ТУРЕЦКИЙ ВОЯЖ (на бисиклете от Стамбула до сирийской границы). Часть 8

Юрий Лыхин

Нигде

Наступило 1 октября. Ночью и, особенно, перед рассветом было просто холодно. В 6 часов утра на соседнем поле появились люди, заработал трактор — вчера там трудились до самой темноты, но не успели выкопать картошку.

Холодное утро

Быстро тронуться в путь не удалось. Лысая покрышка переднего колеса опять поймала колючку. Заклеиваю камеру, выезжаю в 8:30.

По обеим стороны трассы раскинулись просторные поля и пашни. Справа виднеется невысокий горный хребтик, у подножия которого сплошной полосой тянутся селения. На бумажной карте Турции ни одно из них не обозначено. Если пользоваться только такой картой, может создаться впечатление, что в стране много неосвоенных пространств. На самом деле Турция сильно прибавилась населением в последние полстолетия, и территория страны заселена почти сплошь. Люди живут даже, казалось бы, в самых неподходящих для сельского хозяйства местах. Везде теперь выручает искусственное орошение — пластиковые трубы протягивают по полям и насосами гонят по ним воду. На зиму трубы убираются.

Дорога ровная, — для автомобилистов, по крайней мере. Но для велосипедиста малейший уклон имеет значение. Если она идет чуть-чуть вверх, мне уже приходится прикладывать мускульные усилия. А если чуть-чуть вниз, то я включаю повышенную передачу и лечу, будто птица по ветру. Так же и с покрытием трассы. Или это абсолютно гладкая бетонная поверхность, по которой катиться одно удовольствие, или грубый асфальт с выступающими камешками для лучшего сцепления автомобильных шин с дорогой. В этом случае моя скорость заметно падает, да и велосипед потряхивает. Сегодня то и другое не мою пользу.

За все время путешествия я не видел никаких змей, даже раздавленных на дороге. В последнее время стали появляться лишь маленькие стремительные ящерки.

--- Задание a ---
Верни без изменений строки данных, начиная со строки с «This screenshot has width=528, height=310.» и заканчивая строкой с «point(245,443)» включительно. Изображения в ответ не включай.

(Строки из источника данных)

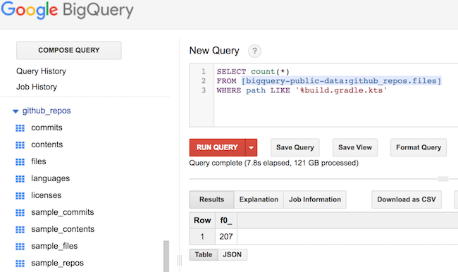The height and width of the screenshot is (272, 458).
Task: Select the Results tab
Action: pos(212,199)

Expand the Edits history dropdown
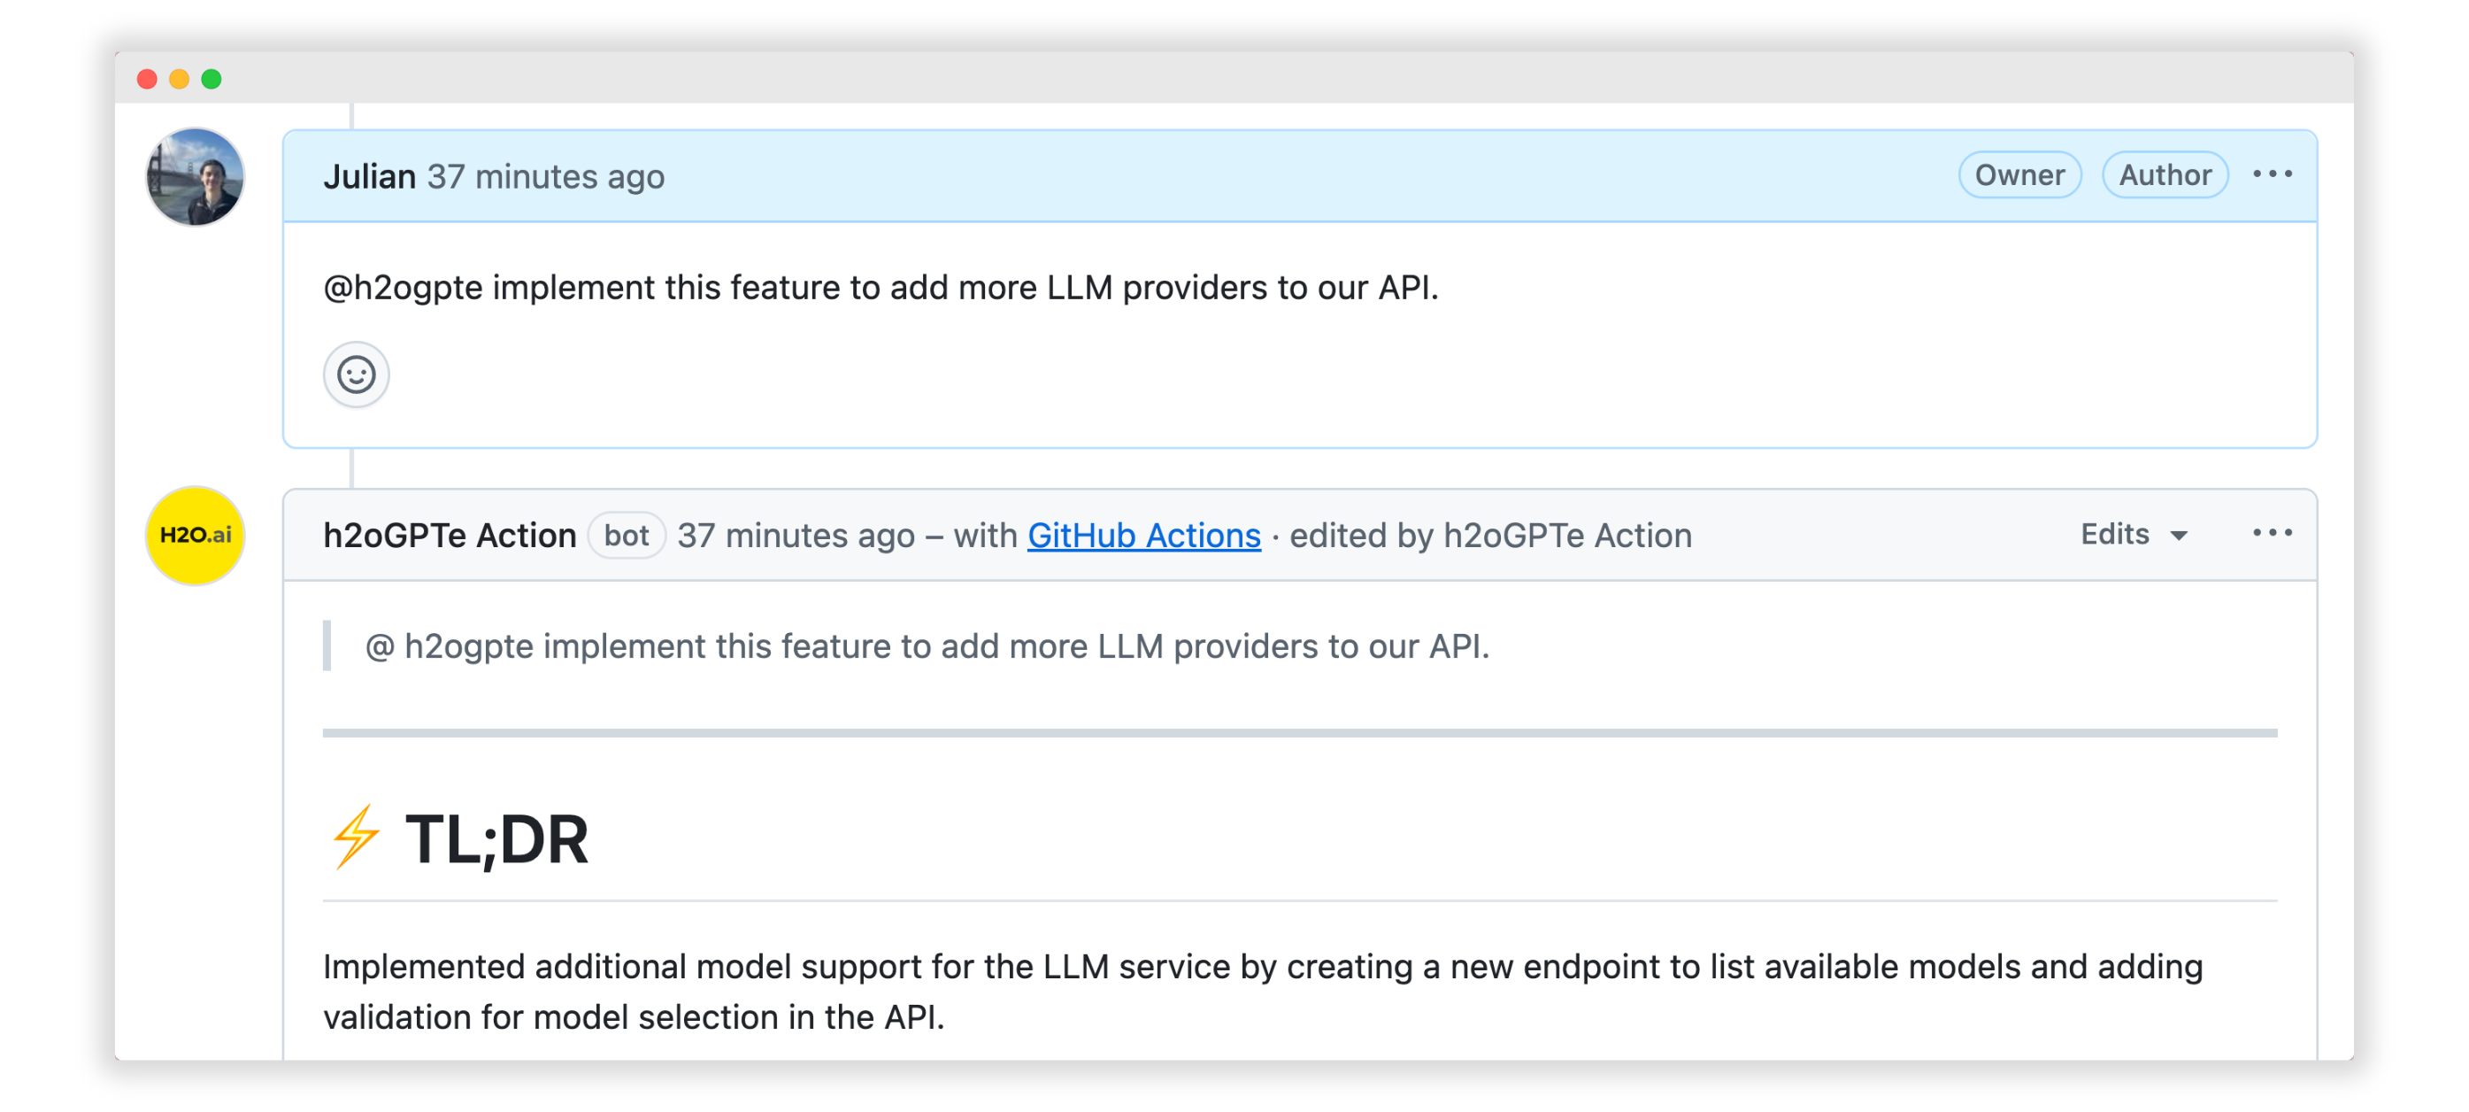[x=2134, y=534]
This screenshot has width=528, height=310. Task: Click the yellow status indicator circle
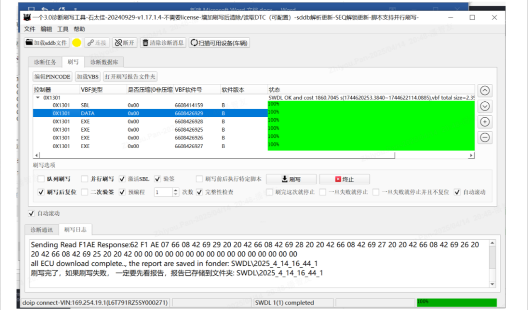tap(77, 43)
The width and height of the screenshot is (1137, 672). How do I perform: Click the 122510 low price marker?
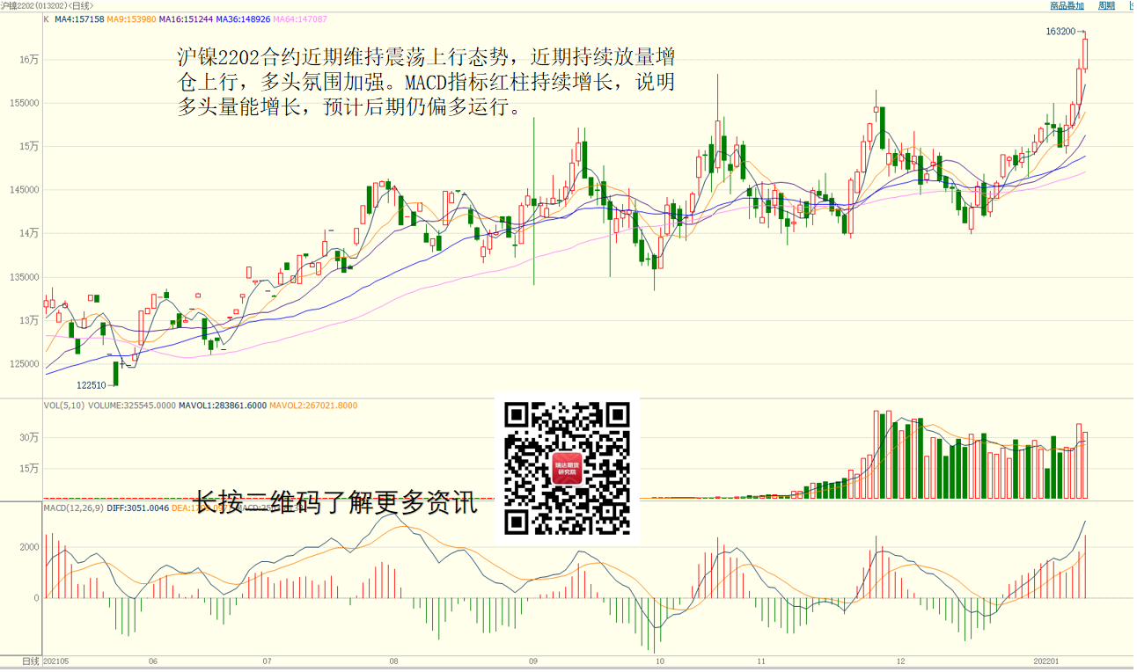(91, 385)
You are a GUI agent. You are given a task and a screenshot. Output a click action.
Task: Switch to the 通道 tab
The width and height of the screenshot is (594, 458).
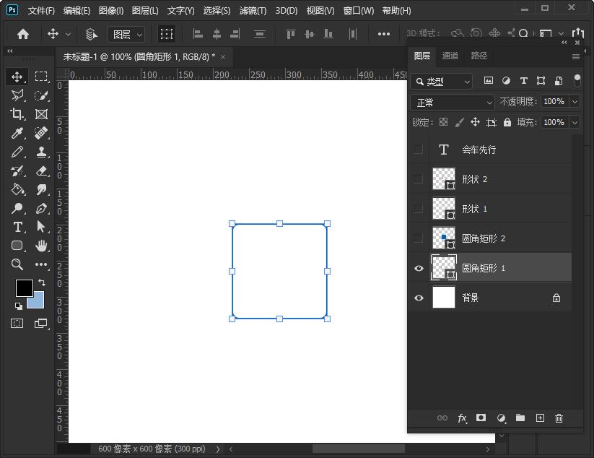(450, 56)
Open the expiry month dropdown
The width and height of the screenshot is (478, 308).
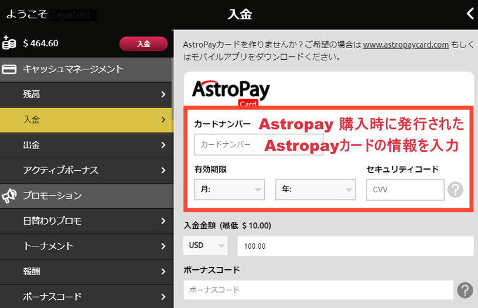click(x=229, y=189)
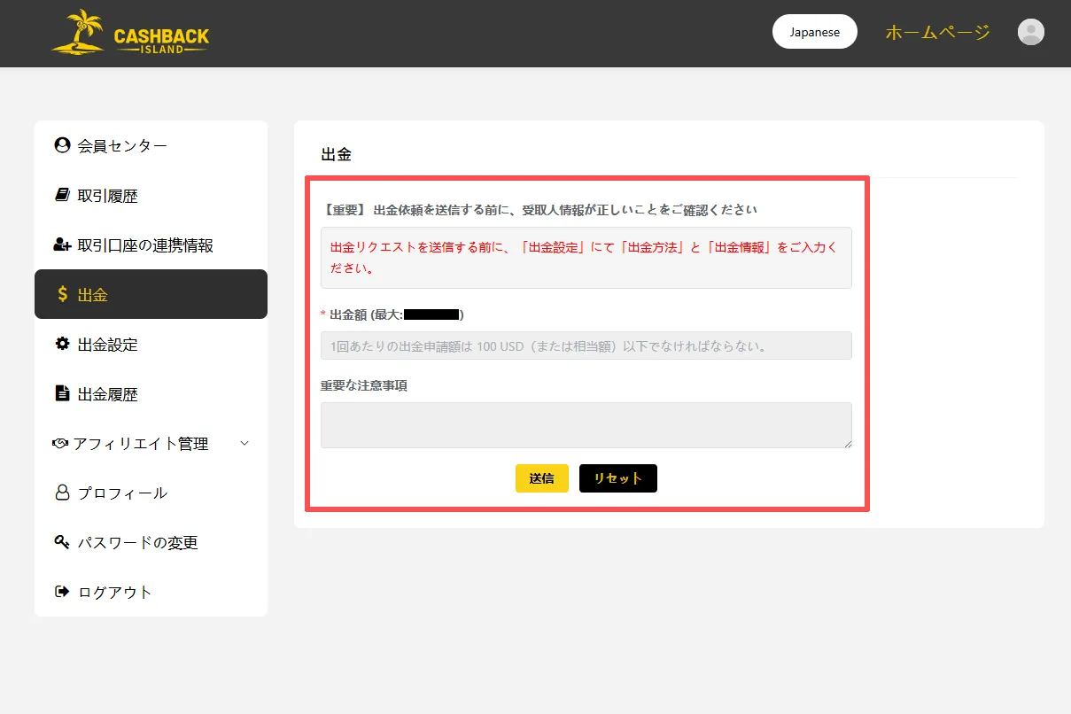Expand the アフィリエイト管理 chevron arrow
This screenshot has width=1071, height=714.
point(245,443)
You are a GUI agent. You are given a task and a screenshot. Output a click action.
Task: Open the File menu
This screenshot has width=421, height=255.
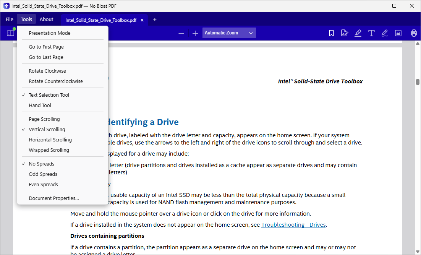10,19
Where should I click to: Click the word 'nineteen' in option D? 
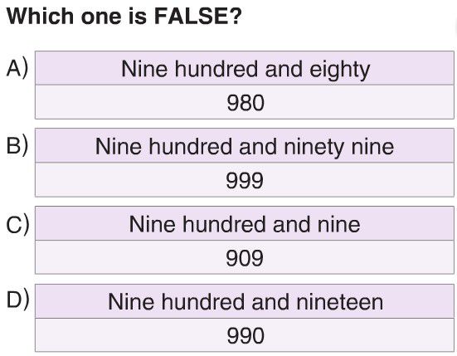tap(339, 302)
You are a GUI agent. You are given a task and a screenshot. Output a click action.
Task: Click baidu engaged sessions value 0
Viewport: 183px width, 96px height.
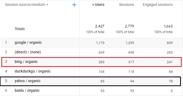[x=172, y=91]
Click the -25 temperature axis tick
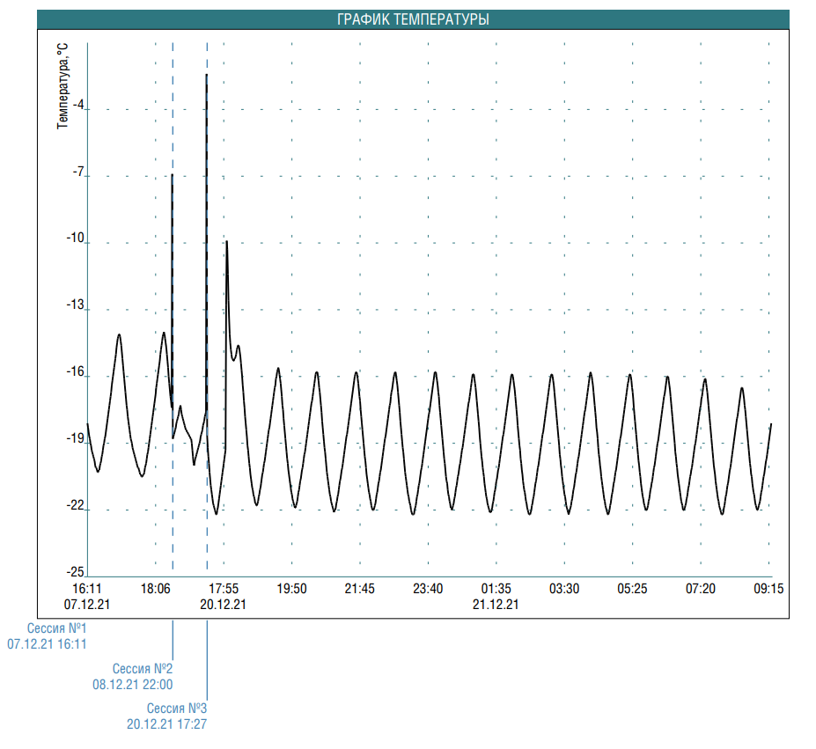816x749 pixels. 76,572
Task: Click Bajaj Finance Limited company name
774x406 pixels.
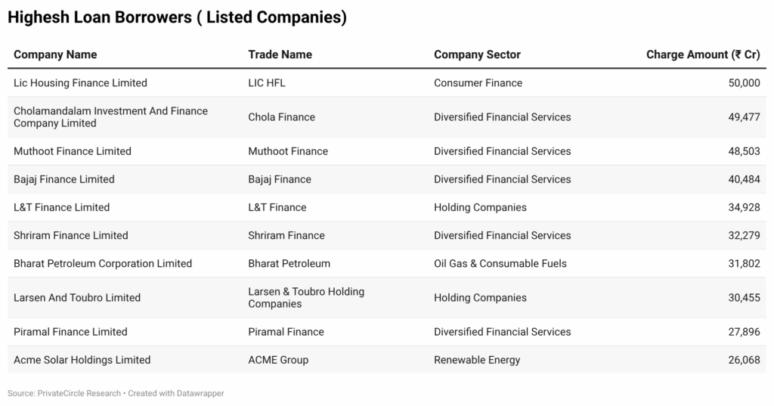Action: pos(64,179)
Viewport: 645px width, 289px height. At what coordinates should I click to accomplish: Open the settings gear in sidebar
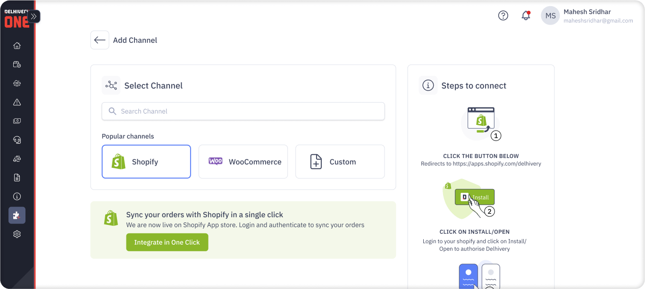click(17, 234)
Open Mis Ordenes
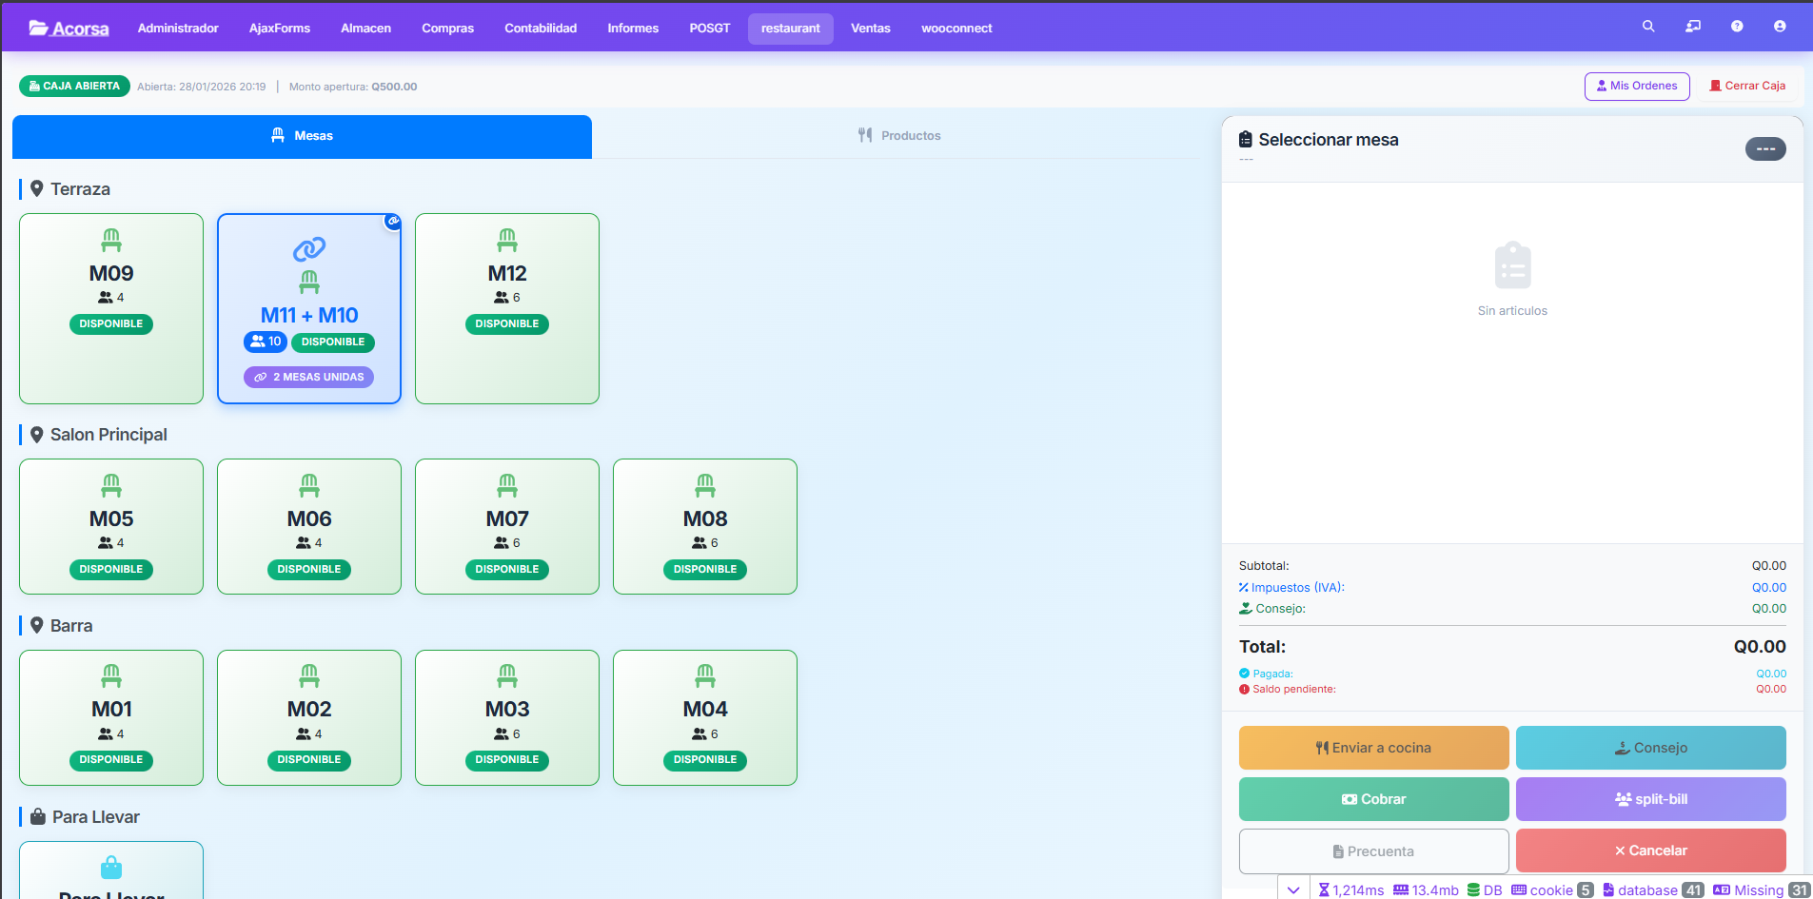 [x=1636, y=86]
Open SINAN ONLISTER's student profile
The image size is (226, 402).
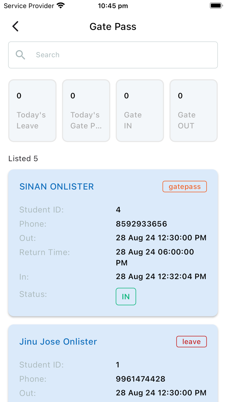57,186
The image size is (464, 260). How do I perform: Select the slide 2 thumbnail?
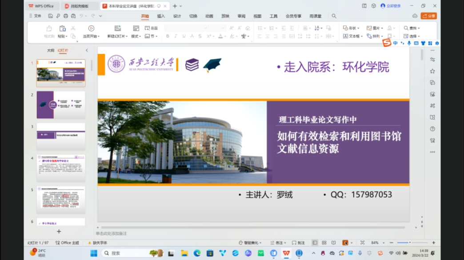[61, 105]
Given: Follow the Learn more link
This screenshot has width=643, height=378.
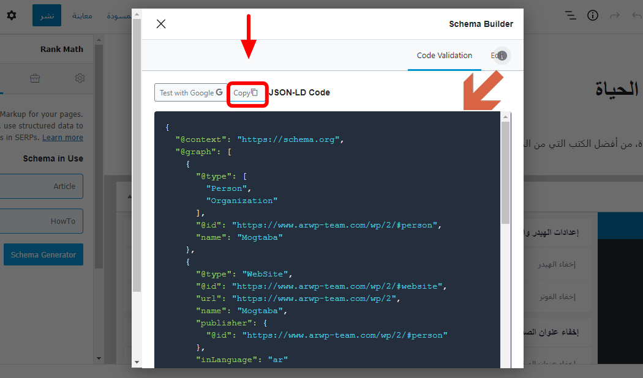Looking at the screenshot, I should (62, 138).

--- Задание b ---
Что, согласно отрывку о велопутешествии по Турции, делают на зиму с пластиковыми трубами для орошения?

--- Правильный ответ a ---
This screenshot has width=528, height=310. Task: Click the yellow status indicator circle
tap(77, 43)
The width and height of the screenshot is (1137, 672). How do I perform: Click the 122510 low price marker?
(91, 385)
You are a GUI agent. You are given a task and a screenshot. Output a click action.
Task: Switch to the 通道 tab
The width and height of the screenshot is (594, 458).
(450, 56)
Open the expiry month dropdown
The width and height of the screenshot is (478, 308).
click(x=229, y=189)
Expand the アフィリエイト管理 chevron arrow
This screenshot has width=1071, height=714.
point(245,443)

--- Правильный ответ b ---
На зиму трубы убирают.